本作は「愛と憎しみの物語」であると同時に、「運命について考えさせられる話」でもあると思っています。世界的に有名な物語で、結末が悲劇だということを知っているからこそ、決まっているかもしれない運命を登場人物たちがどう辿っていくのか、彼らはどこまで〈死〉を予期しておらず、どこで嫌な予感を感じているのか…、その感覚をひとつずつ辿り「ロミオ自身は“運命”にどこまで気づいているのだろう」と、想像するんです。〈死〉が導いているのか、〈死〉を引き寄せているのか、それとも運命が最初から決まっていて、ただ〈死〉がそれをなぞっているだけなのか、〈死〉と運命について考えながら作品と向き合っています。

小関裕太

〈死〉が“死のダンサー”として
視覚的に現れる本作だからこそ、
ロミオと〈死〉について
さらに深く感じることができそうですね。

資料抜粋>

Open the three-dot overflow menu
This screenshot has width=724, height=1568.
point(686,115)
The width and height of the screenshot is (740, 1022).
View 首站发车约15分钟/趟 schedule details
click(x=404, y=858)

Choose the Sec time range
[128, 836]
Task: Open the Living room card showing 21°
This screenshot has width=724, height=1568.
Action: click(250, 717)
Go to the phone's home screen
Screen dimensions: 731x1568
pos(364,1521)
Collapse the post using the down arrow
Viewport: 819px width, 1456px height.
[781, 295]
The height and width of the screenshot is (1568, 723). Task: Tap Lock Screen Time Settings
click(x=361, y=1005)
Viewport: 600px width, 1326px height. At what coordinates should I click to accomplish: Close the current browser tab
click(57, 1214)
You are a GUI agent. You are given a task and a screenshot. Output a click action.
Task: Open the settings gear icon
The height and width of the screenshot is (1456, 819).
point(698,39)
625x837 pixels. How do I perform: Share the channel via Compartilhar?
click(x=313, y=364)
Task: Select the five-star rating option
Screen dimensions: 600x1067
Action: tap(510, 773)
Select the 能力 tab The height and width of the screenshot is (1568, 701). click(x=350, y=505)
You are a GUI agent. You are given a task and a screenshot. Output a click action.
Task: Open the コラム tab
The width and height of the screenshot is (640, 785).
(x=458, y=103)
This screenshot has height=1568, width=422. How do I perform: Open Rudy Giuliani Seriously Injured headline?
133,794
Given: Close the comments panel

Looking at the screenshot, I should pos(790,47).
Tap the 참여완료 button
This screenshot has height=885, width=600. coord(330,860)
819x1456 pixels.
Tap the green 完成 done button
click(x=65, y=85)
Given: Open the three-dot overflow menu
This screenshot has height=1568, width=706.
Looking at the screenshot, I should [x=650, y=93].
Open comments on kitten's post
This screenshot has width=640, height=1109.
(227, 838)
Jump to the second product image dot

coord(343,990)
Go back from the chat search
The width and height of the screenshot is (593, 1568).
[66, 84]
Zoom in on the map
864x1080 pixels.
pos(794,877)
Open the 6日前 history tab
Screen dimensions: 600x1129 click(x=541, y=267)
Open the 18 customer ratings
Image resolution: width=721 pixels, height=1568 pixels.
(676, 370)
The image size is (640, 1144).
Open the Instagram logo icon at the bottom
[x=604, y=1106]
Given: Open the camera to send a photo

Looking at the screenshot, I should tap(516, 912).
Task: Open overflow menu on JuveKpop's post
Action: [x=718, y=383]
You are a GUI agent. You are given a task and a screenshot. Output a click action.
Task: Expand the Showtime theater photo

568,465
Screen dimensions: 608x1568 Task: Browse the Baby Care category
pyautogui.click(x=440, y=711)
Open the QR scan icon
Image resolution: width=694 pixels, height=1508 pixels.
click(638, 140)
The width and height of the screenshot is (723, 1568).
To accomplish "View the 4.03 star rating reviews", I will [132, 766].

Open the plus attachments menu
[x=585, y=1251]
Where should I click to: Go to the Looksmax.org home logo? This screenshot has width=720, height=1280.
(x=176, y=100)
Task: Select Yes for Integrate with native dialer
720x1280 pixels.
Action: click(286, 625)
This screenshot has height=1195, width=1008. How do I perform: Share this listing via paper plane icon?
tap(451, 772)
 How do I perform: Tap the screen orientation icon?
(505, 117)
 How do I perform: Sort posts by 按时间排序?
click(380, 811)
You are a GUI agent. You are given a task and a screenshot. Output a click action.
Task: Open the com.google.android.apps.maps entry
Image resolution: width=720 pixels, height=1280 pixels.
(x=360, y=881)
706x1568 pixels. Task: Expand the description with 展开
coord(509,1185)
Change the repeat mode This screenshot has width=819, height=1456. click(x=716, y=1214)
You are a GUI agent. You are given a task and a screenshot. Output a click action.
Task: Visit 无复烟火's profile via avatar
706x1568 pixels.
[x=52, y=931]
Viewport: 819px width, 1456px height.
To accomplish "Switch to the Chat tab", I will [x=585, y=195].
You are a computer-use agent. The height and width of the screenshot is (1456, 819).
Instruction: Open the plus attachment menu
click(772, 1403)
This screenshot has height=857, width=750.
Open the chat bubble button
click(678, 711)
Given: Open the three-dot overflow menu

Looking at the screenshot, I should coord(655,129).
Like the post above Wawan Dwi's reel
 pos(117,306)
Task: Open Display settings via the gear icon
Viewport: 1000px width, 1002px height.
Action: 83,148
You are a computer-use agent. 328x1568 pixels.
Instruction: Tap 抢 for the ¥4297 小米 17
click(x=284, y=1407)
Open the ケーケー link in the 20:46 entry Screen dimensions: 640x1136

課題 A>
ロミオと〈死〉についての文章に照らして、次の(i)〜(iii)が内容と合っているかを「はい」か「いいえ」で答え、判断の決め手となる語句を本文からそのまま引用しなさい。
(i) 話し手は本作を「愛と憎しみの物語」としてのみ捉えている。
(ii) 話し手は、本作の結末が悲劇であることを知っている。
(iii) 本作では〈死〉が“死のダンサー”として視覚的に現れる。
課題 B>
ロミオと〈死〉についての文章をもとに、次の問いに答えなさい。
(i) 話し手は、何と何について考えながら作品と向き合っているか。
(ii) 話し手が想像すると述べている、ロミオについての問いは何か。
(iii) 本作で〈死〉は何として視覚的に現れるか。
課題 C> ロミオと〈死〉についての文章を、最後の文の次から再開して書き継ぎなさい。

解答 A>
(i) いいえ。「「愛と憎しみの物語」であると同時に、「運命について考えさせられる話」でもあると思っています」
(ii) はい。「結末が悲劇だということを知っているからこそ」
(iii) はい。「〈死〉が“死のダンサー”として視覚的に現れる本作」

解答 B>
(i) 〈死〉と運命
(ii) 「ロミオ自身は“運命”にどこまで気づいているのだろう」
(iii) “死のダンサー”

解答 C>
僕はロミオだけが〈死〉の引き金を引いたわけではなく、周りにいるみんなも〈死〉に関与していると感じています。もし、ロミオの友人であるベンヴォーリオやマーキューシオがあそこでイタズラをしていなかったら、あのタイミングで帰っていたら…など、〈死〉を避けられたかもしれない「もし」のタイミングがたくさんある気がして。皆さんがすでに知っている『ロミオとジュリエット』の物語を楽しんでいただきたいのはもちろん、この作品が自分の一つひとつの「もし」の行動を考えるキッカケになってくれたら面白いな、と思います。

ロミオと小関さんが巡り会ったのも
運命のタイミングですね。
どのようにしてロミオ役が決まったのでしょうか?

もともと「『ロミオ&ジュリエット』を2024年に再演するらしい」といったお話自体は耳にしており、ちょうどオーディションのお話がきたタイミングで、僕のシェイクスピア作品への興味が高まっていたんです。当時共演していた方が、蜷川幸雄さんの作品やシェイクスピア原作の作品によくご出演されている方だったのですが、その方から様々なエピソードをお伺いしているうちに、どんどんとシェイクスピア作品への興味が湧いてきて。作品とタイミングに運命的なものを感じて「この話は逃したくない!」と思い、オーディションに参加させていただきました。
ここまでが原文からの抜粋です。